Der Prozess gegen einen jungen syrischen Flüchtling aus Ludwigshafen wegen versuchten Totschlags ist gestern fortgesetzt worden. Der 21-Jährige soll bei einem Streit an der Rheinpromenade im November 2016 einen anderen Flüchtling aus Afghanistan mit dem Messer lebensgefährlich verletzt haben. Der Angeklagte beruft sich auf Notwehr.

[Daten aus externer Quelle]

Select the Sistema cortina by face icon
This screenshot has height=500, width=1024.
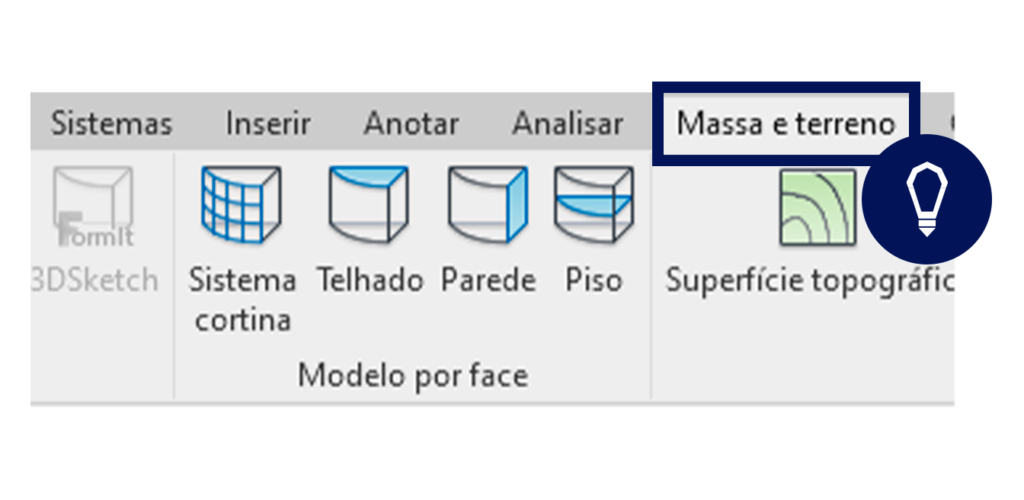(241, 204)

Nach den bisherigen Feststellungen des Gerichts traf der Beschuldigte am Abend des 16. November 2016 mit anderen Asylbewerbern an der Rheinpromenade zusammen. Nachdem sie Alkohol getrunken hatten, kam es in der Gruppe zum Streit. Die mündete in eine Schlägerei mit einem afghanischen Flüchtling. Wie ihm die Anklageschrift vorwirft, hat der Angeklagte dabei ein Taschenmesser mit einer neun Zentimeter langen Klinge gezogen und seinen Gegner mit drei Stichen am Oberkörper verletzt. Dieser verlor viel Blut und konnte nur durch eine Notoperation gerettet werden. Der Beschuldigte wurde kurz danach an der Rheinpromenade gefasst und sitzt seitdem in der Jugendstrafanstalt Schifferstadt. Gegenüber Ermittlern hatte er die Tat als Notwehrsituation beschrieben. Bei der Rekonstruktion der Tatumstände ist das Gericht im Wesentlichen auf Zeugenaussagen der beteiligten Flüchtlinge angewiesen. Licht in den Ablauf der Ereignisse zu bringen, erwies sich jedoch im Verlauf der bisherigen Verhandlung als schwierig. Tatzeugen konnten sich nur schlecht erinnern oder gaben an, den entscheidenden Hergang nicht gesehen zu haben. Der verletzte Flüchtling aus Afghanistan sagte, er habe nach den Operationen die Erinnerung an den Vorfall verloren. Die Strategie der Verteidigung zielt daher offenbar darauf ab, zu hinterfragen, ob der verletzte Kontrahent glaubwürdig ist. Insgesamt gestaltet sich der Gerichtsprozess zäh und kommt nur schwer voran. Das galt auch für den gestrigen Verhandlungstag. Als Zeugin sagte eine Mitarbeiterin des Vereins für Jugendhilfe aus Ludwigshafen aus, die den verletzten Flüchtling längere Zeit betreut hat. Über den tätlichen Vorfall habe dieser in der Zeit danach ihr gegenüber nichts erzählt. Er habe sich mit dieser Sache nicht mehr beschäftigt, sei darüber auch nicht wütend gewesen, sagte die Erzieherin. Dass sein Verhalten sich nach den Klinikaufenthalten verändert habe, konnte sie nicht bestätigen. „Er war schon immer mit dem Kopf woanders, es war schwer, mit ihm was festzulegen“, ergänzte sie. Sie habe ihm bereits zuvor wichtige Dinge zur Erinnerung aufschreiben müssen. Wie Rechtsanwältin Gabriele Haas beklagte, habe der Vormund des verletzten Afghanen bisher keine Erlaubnis für ein psychologisches Gutachten erteilt. Deshalb könne nicht darauf verzichtet werden, weitere Zeugen zu laden. Der Prozess wird am 10. August fortgesetzt.